In 1963, Buddhist monk Thich Quang Duc, in protest of the Vietnamese government’s oppression of Buddhists, poured gasoline over his body and set himself on fire, maintaining his meditative posture as his body burned. This Pulitzer Prize-winning photograph was taken by photojournalist Malcolm W. Browne in Saigon, Vietnam. | Everett Collection Inc / Alamy Stock Photo

In recent years, a number of Tibetan Buddhist monks and nuns have set themselves on fire, or self-immolated, to protest against the occupation of Tibet by the Chinese government and to call for the return of the exiled Dalai Lama.

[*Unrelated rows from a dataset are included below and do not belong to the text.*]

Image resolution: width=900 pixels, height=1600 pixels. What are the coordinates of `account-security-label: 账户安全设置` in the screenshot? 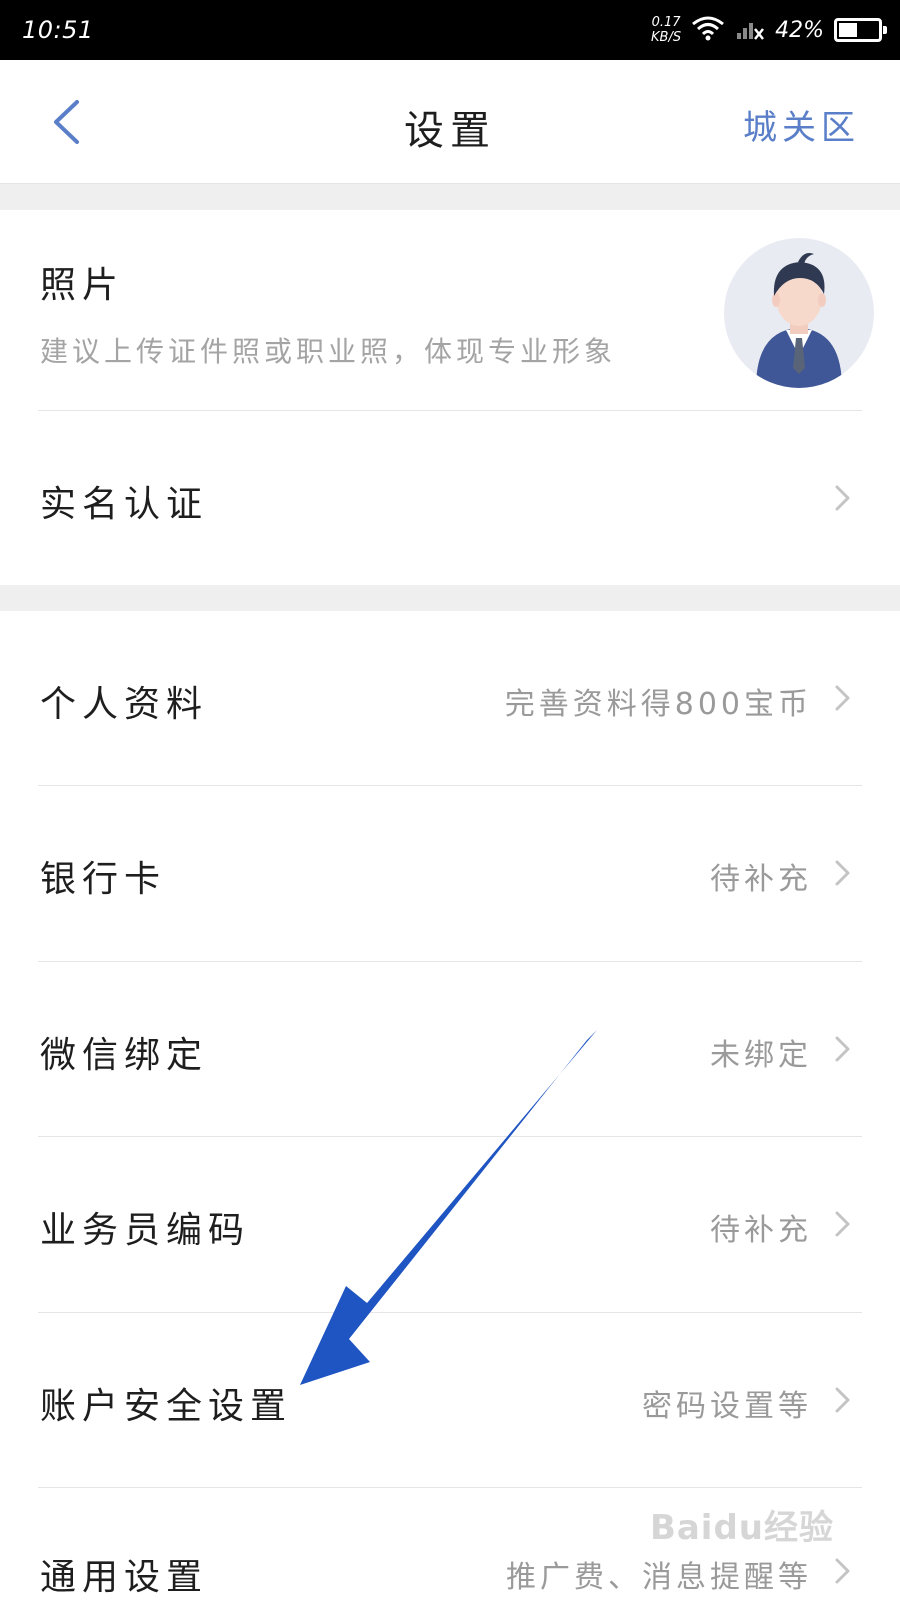 It's located at (166, 1406).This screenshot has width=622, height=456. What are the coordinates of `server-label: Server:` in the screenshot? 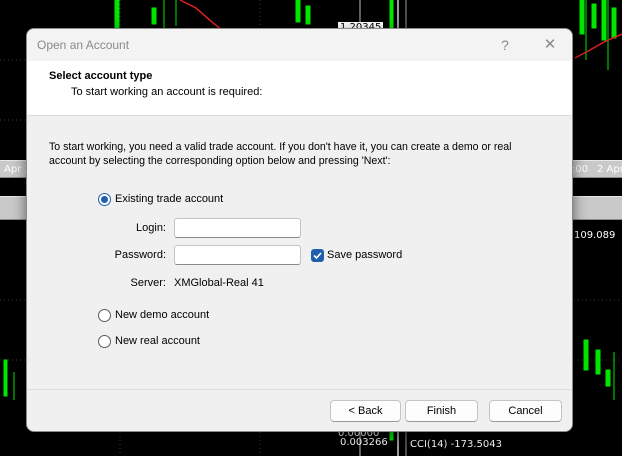 It's located at (148, 283). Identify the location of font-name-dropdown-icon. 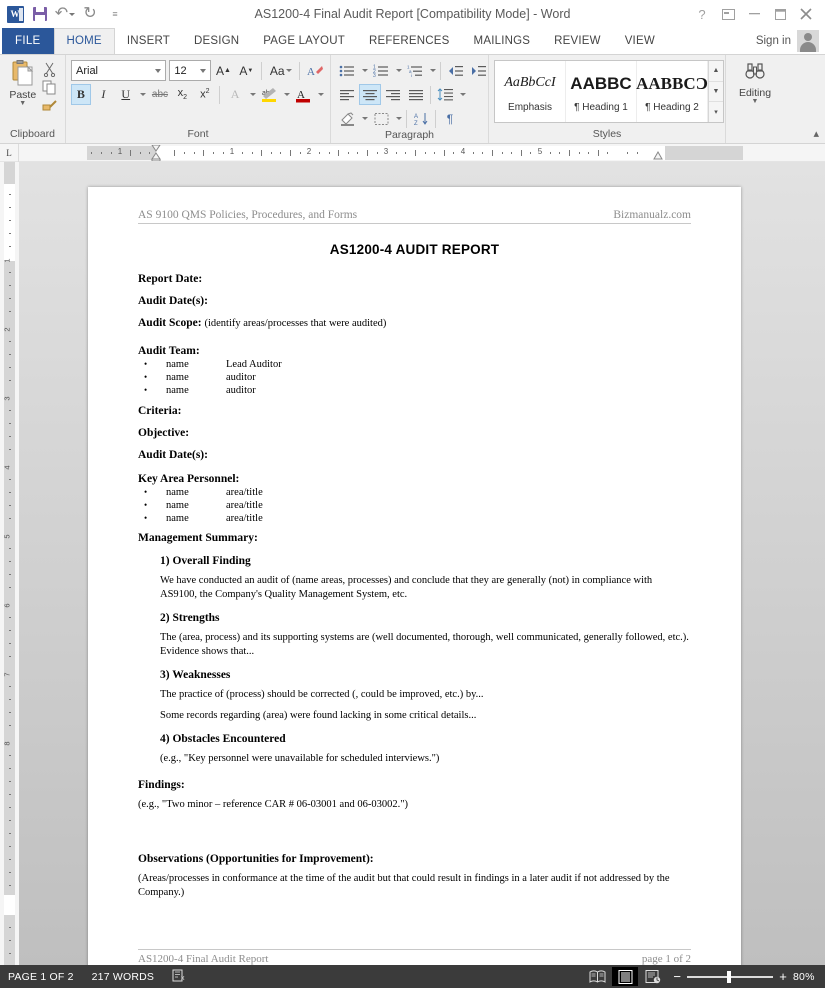
(158, 71).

In the nearly 70 years since China invaded its Himalayan neighbor, the Chinese government has attempted to obliterate Tibetan religion and culture, imprisoning, torturing, and killing those thought to be dissidents (including many monks and nuns). In the 1960s and ‘70s, Vietnamese Buddhist monks self-immolated to protest the anti-Buddhist policies of the president of South Vietnam and the Vietnam war generally.

The startling media images of these acts have raised many questions about how self-immolation squares with Buddhist practice and the precept against killing as well as with the Buddhist view of suicide. From the perspective of Buddhists who support the protesters, self-immolation is not suicide but an act of physical protest that ends in death. It has been considered the most profound gesture of public opposition available to monastics, one calculated to generate widespread attention to their cause.

The Dalai Lama himself treads a fine line in his public stance on Tibetan self-immolations, neither condemning nor condoning them because of their context in a “very delicate political issue.” The renowned Vietnamese monk Thich Nhat Hanh, who became famous for his eloquence in advocating for an end to the Vietnam War, wrote a letter to Dr. Martin Luther King, Jr., in 1965 explaining his support of the monks who had set themselves on fire during the war. They weren’t committing suicide, he said, because their aim wasn’t self-destruction but rather compassion toward their fellow beings. He wrote: “Like the Buddha in one of his former lives—as told in a story of the Jataka—who gave himself to a hungry lioness that was about to devour her own cubs, the monk believes he is practicing the doctrine of highest compassion by sacrificing himself in order to call the attention of, and to seek help from, the people of the world.”

From an orthodox view (as in some forms of the Theravada tradition), however, it is impossible to see self-immolation as a skillful action. Any self-harm, particularly when it leads to death, inevitably creates negative karma and would be deemed a suicide.